■ **Exercise description**: Copy the following lines word for word, leaving out the pictures.

+--

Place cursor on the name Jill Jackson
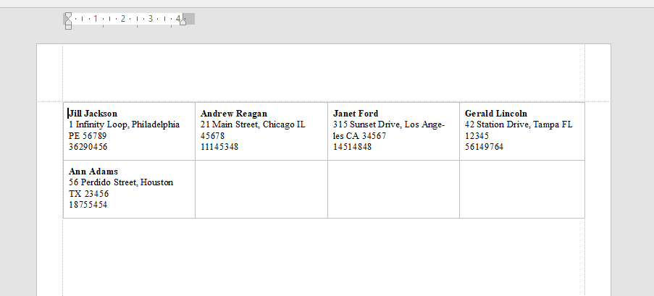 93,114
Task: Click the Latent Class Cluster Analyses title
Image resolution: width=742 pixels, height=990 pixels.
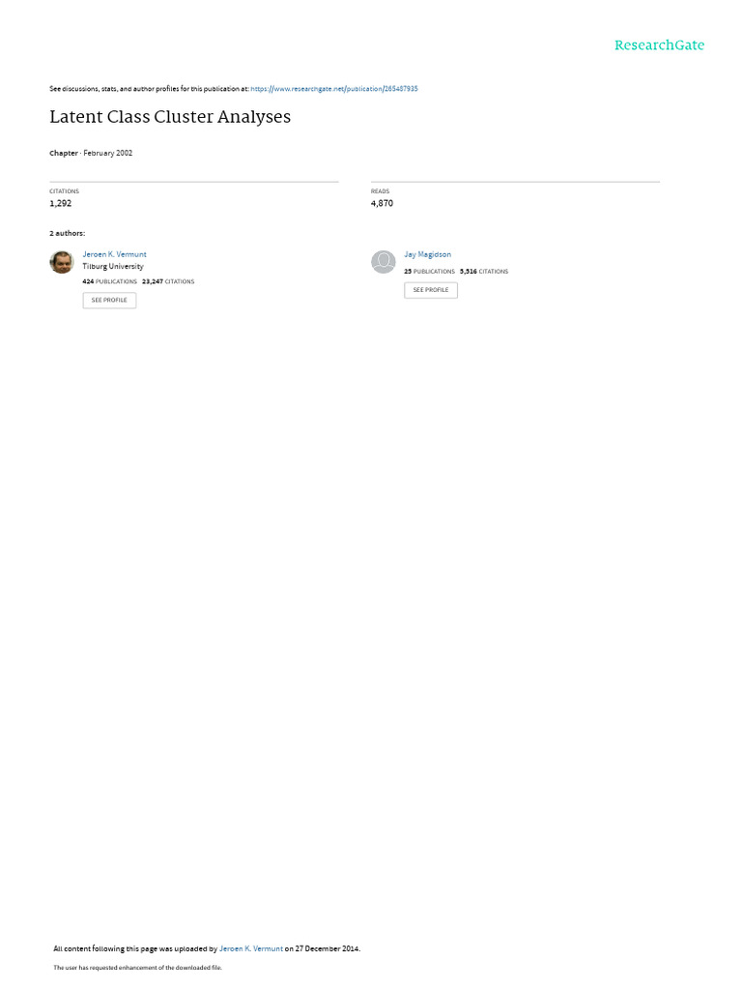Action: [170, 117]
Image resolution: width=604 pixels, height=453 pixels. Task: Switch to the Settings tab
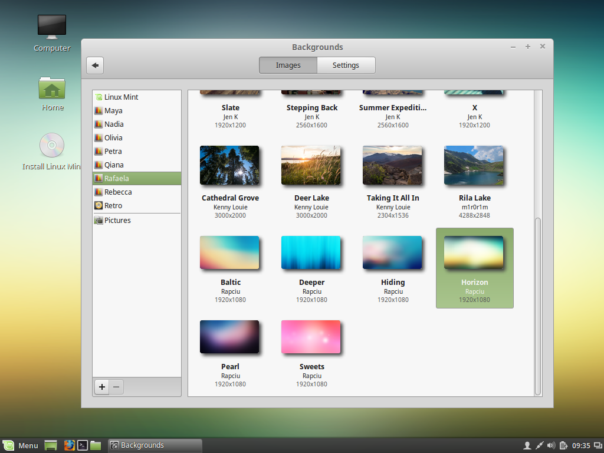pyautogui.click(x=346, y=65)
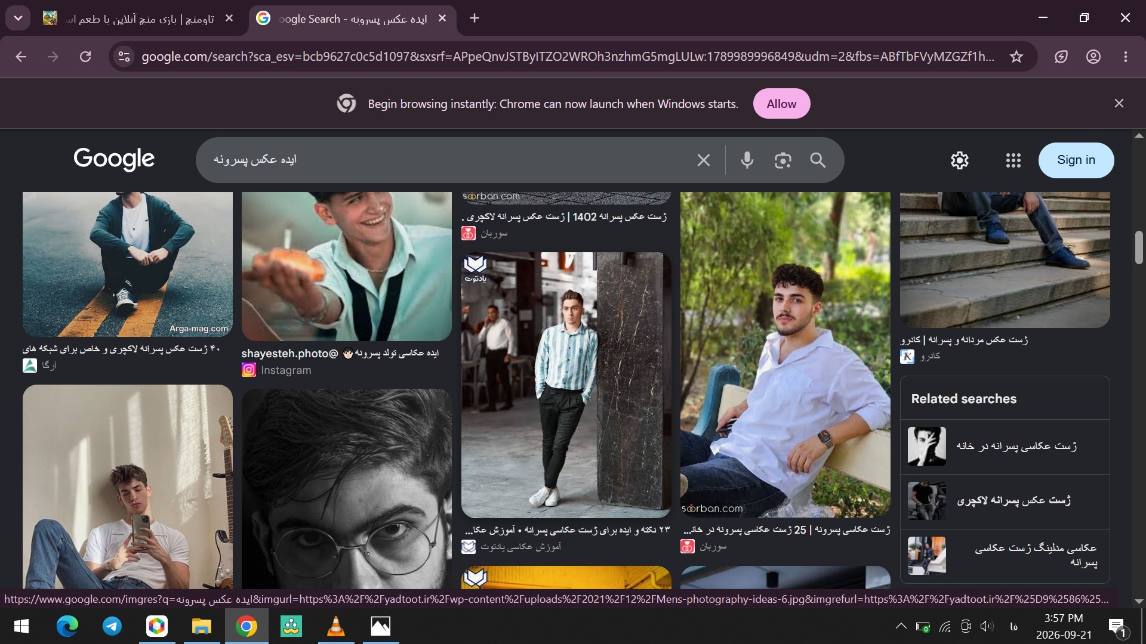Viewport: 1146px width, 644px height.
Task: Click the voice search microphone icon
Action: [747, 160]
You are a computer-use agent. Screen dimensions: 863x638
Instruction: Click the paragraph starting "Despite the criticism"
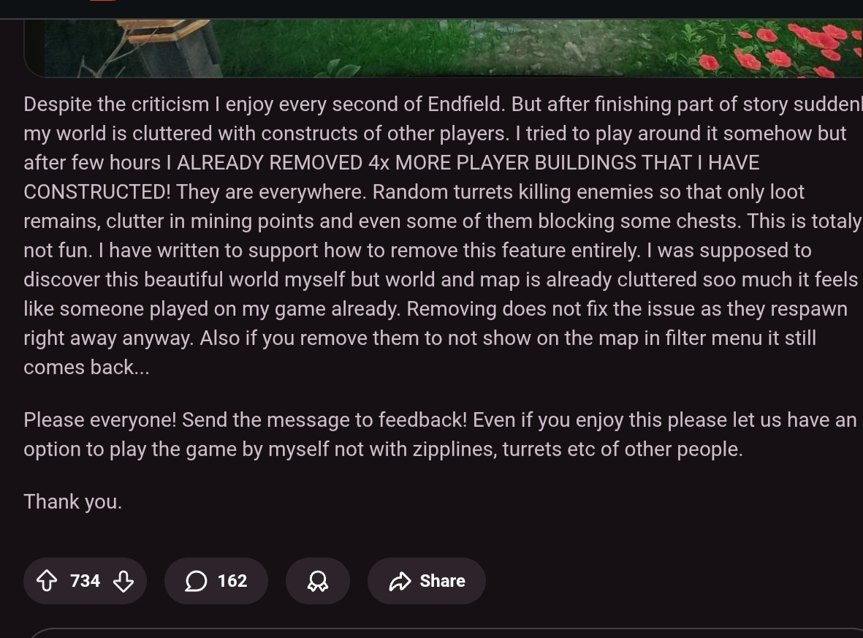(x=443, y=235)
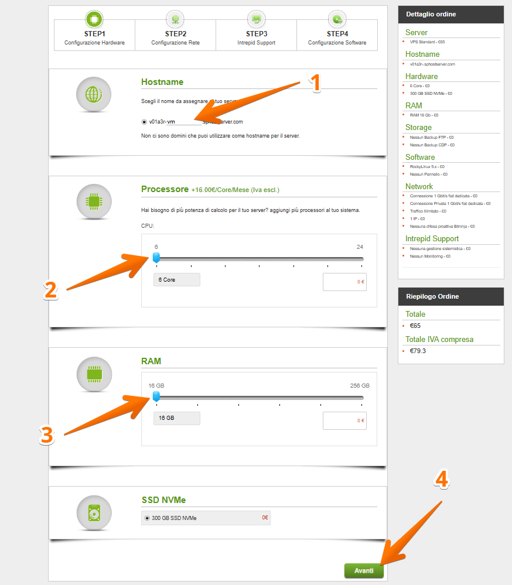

+--

■ **Result of the task**:
Place cursor on the name Jill Jackson
 93,114
Task: Click the Latent Class Cluster Analyses title
Image resolution: width=742 pixels, height=990 pixels.
Action: [170, 117]
Image resolution: width=604 pixels, height=453 pixels. Task: Switch to the Settings tab
pyautogui.click(x=346, y=65)
Viewport: 1146px width, 644px height.
Task: Click the voice search microphone icon
Action: [747, 160]
You are a computer-use agent. Screen dimensions: 863x638
Instruction: Click the paragraph starting "Despite the criticism"
(x=443, y=235)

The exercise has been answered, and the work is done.